Who it’s great for: Teens who feel like they’ll never fit in and never find love. Those dealing with the death or terminal illness of a loved one. Reluctant readers. Fan’s of Isabel Quintero’s 2014 young adult debut, Gabi, A Girl in Pieces.

Abby’s rating: four-shells

Armada by Ernest Cline


Originally published in: 2015

What it’s about: As it turns out, Zack Lightman’s love of video games isn’t a waste of time. It’s going to help him save the world from an alien invasion.

What made me pick it up: I loved the audiobook for Cline’s 2011 Ready Player One and was excited to see that Wil Wheaton would be the reader for this one as well.

My favorite things: Cline strikes a great balance between poking fun at sci-fi tropes and embracing them. He gives equal importance to the everyday angst-producing experiences of teenage life and the terrifying thrills of trying to save the world. Wil Wheaton is an incredible reader and brings a lot to the audiobook – he’s a perfect fit for the story and I hope he comes back for Cline’s next book!

Who it’s great for: Anyone looking for a funny, adventurous, high-stakes coming of age story. People looking for a lighthearted answer to Ender’s Game. Fans of sci-fi, video games, and teenage drama.

Abby’s rating: three-and-a-half-shells

The Fireman by Joe Hill


What it’s about: It’s the near future and the apocalypse is nigh. A quickly spreading disease, known as Dragonscale, threatens the future of the human race by causing the infected to spontaneously combust.

What made me pick it up: After reading The Sunlight Pilgrims I was in the mood for a much warmer vision of the apocalypse. Actually, I put the ebook on hold a while ago and it was finally available to me.

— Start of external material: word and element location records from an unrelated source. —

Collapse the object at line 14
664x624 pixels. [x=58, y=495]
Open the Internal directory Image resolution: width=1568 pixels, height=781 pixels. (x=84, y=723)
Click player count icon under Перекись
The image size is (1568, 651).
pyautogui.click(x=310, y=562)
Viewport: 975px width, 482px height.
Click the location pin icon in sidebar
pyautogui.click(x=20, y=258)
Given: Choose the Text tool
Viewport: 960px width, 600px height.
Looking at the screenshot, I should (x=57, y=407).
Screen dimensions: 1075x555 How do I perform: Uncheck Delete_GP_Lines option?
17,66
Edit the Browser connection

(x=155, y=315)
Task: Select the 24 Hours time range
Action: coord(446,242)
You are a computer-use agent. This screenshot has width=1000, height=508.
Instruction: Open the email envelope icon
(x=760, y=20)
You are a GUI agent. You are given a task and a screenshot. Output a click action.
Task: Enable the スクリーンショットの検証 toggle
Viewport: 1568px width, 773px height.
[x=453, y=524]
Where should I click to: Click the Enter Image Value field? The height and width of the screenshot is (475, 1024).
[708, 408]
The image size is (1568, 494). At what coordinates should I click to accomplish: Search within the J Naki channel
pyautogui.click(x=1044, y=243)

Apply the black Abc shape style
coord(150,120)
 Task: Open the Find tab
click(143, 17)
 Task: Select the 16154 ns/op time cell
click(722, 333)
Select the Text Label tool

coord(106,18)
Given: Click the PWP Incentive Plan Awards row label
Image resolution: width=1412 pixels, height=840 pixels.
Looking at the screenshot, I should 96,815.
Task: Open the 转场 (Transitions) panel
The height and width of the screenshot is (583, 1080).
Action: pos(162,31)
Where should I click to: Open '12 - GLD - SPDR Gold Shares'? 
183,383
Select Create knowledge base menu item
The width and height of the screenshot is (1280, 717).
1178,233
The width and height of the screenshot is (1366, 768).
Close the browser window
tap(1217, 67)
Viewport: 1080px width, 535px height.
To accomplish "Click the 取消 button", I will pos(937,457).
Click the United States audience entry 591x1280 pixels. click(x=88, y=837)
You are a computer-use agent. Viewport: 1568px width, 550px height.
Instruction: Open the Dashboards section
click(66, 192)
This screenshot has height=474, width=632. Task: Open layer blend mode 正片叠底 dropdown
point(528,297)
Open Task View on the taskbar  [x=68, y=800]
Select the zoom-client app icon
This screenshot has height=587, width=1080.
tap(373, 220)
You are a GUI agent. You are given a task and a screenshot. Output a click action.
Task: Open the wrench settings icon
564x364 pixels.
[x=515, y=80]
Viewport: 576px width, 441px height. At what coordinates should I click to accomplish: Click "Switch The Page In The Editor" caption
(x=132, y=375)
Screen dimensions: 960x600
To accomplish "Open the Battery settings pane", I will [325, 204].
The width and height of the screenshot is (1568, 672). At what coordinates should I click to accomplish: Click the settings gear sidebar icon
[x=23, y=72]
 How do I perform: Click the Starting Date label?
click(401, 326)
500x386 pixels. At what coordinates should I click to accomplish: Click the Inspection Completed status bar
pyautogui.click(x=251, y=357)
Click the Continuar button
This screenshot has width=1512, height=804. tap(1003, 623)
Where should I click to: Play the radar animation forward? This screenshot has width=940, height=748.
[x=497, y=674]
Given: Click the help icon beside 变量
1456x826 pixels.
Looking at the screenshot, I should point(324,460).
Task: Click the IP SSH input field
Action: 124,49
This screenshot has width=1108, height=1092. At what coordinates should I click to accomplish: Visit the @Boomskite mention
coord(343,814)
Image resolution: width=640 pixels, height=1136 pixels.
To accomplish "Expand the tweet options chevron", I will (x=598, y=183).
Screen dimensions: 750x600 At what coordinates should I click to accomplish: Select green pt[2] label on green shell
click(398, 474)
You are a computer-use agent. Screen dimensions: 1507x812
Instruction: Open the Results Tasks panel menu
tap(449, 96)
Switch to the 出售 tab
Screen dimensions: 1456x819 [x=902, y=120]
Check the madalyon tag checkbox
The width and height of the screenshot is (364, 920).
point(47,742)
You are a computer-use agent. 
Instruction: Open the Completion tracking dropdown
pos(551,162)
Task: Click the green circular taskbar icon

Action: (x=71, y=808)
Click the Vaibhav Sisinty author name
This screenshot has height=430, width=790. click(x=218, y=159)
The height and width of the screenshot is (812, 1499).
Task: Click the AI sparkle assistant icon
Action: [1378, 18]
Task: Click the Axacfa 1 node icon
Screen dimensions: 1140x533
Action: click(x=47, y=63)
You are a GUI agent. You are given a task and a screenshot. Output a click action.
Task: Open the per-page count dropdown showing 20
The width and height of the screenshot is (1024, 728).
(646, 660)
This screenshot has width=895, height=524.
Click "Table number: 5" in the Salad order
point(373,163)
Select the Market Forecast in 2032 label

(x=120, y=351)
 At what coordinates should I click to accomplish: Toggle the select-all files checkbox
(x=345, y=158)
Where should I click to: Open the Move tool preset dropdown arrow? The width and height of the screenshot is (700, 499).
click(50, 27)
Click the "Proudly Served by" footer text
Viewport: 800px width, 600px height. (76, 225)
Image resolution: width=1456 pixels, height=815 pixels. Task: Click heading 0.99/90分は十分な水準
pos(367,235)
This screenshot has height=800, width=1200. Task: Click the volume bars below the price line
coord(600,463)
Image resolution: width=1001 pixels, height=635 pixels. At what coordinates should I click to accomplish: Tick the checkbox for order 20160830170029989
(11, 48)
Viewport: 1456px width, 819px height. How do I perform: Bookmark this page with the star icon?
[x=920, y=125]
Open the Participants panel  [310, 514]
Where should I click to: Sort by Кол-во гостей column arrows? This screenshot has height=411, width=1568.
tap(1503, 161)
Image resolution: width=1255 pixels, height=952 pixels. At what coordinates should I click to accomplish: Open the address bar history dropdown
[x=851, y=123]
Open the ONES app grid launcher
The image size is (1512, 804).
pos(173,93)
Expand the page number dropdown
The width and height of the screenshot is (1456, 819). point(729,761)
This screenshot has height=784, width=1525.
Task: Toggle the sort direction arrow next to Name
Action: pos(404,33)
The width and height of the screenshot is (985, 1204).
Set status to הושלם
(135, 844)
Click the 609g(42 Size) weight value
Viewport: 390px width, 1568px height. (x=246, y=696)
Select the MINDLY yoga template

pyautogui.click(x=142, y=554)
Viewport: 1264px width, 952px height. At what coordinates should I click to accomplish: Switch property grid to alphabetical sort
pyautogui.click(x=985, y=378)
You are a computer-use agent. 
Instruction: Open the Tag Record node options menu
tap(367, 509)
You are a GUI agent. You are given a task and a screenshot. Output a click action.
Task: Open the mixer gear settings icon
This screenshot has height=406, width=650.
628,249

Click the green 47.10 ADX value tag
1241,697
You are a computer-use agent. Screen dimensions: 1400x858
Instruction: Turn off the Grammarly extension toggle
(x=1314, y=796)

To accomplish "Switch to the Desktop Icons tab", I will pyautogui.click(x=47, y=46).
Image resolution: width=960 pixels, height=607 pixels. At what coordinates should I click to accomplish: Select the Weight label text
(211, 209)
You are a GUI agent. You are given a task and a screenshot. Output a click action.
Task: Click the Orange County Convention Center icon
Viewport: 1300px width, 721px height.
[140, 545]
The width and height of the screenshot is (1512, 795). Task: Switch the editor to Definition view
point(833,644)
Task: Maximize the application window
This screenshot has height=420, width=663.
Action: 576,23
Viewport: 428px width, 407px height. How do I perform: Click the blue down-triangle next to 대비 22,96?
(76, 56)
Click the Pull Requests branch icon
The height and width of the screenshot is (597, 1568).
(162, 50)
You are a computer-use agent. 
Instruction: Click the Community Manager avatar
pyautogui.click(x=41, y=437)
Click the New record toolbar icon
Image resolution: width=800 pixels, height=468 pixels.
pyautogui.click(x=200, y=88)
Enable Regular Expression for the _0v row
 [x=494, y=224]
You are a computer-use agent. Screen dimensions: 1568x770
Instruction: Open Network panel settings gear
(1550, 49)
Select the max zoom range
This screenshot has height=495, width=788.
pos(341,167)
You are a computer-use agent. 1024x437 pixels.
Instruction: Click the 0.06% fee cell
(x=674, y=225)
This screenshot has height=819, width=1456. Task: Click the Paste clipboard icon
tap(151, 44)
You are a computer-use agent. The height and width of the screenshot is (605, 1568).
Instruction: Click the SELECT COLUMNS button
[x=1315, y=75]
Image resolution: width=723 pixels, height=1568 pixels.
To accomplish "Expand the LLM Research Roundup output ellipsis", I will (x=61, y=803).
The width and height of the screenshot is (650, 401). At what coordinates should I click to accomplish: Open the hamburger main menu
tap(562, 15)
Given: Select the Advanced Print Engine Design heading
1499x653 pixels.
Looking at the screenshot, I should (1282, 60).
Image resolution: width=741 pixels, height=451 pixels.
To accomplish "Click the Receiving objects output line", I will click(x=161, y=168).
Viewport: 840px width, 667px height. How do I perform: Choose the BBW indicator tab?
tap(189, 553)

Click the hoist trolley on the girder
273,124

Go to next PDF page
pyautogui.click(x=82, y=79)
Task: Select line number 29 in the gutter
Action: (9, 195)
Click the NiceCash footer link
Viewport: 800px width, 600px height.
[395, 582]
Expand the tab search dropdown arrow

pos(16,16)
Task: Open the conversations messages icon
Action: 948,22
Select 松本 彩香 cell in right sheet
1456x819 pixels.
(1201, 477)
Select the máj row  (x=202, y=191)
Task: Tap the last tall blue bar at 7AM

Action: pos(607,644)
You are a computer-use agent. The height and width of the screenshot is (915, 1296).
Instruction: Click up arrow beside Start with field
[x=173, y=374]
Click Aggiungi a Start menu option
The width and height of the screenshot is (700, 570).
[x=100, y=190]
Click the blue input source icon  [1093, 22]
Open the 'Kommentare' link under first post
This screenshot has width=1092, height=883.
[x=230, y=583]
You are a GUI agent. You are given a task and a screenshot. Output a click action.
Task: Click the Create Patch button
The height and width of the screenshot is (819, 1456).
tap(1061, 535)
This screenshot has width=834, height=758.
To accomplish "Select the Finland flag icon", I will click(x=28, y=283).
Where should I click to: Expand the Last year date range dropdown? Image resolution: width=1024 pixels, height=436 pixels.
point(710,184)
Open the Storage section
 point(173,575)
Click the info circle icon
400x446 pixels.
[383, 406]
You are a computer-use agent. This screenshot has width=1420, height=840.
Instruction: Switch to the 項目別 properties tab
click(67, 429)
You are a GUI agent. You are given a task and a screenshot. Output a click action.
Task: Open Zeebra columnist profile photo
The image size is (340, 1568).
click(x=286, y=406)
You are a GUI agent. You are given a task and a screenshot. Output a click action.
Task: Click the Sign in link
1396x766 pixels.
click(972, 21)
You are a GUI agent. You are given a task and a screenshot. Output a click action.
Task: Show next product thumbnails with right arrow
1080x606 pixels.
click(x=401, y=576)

My favorite things: The spontaneous combustion was nice spin on the pandemic story. The beginning of this book is really well done, and I was immediately hooked. The story follows Nurse Harper, an infected woman who is determined to deliver her baby healthy and free of Dragonscale. Harper is a compelling character who brings meaning and a sense of urgency to the story. Hill includes references to current public figures and pop culture that are fun to read, but make me glad that I didn’t wait to read this one. Bonus:fans of Hill’s father (Stephen King) will appreciate the subtle references to his work.

Who it’s great for: Readers looking for an apocalyptic story that doesn’t feel imminent. Fans of dark fantasy and horror.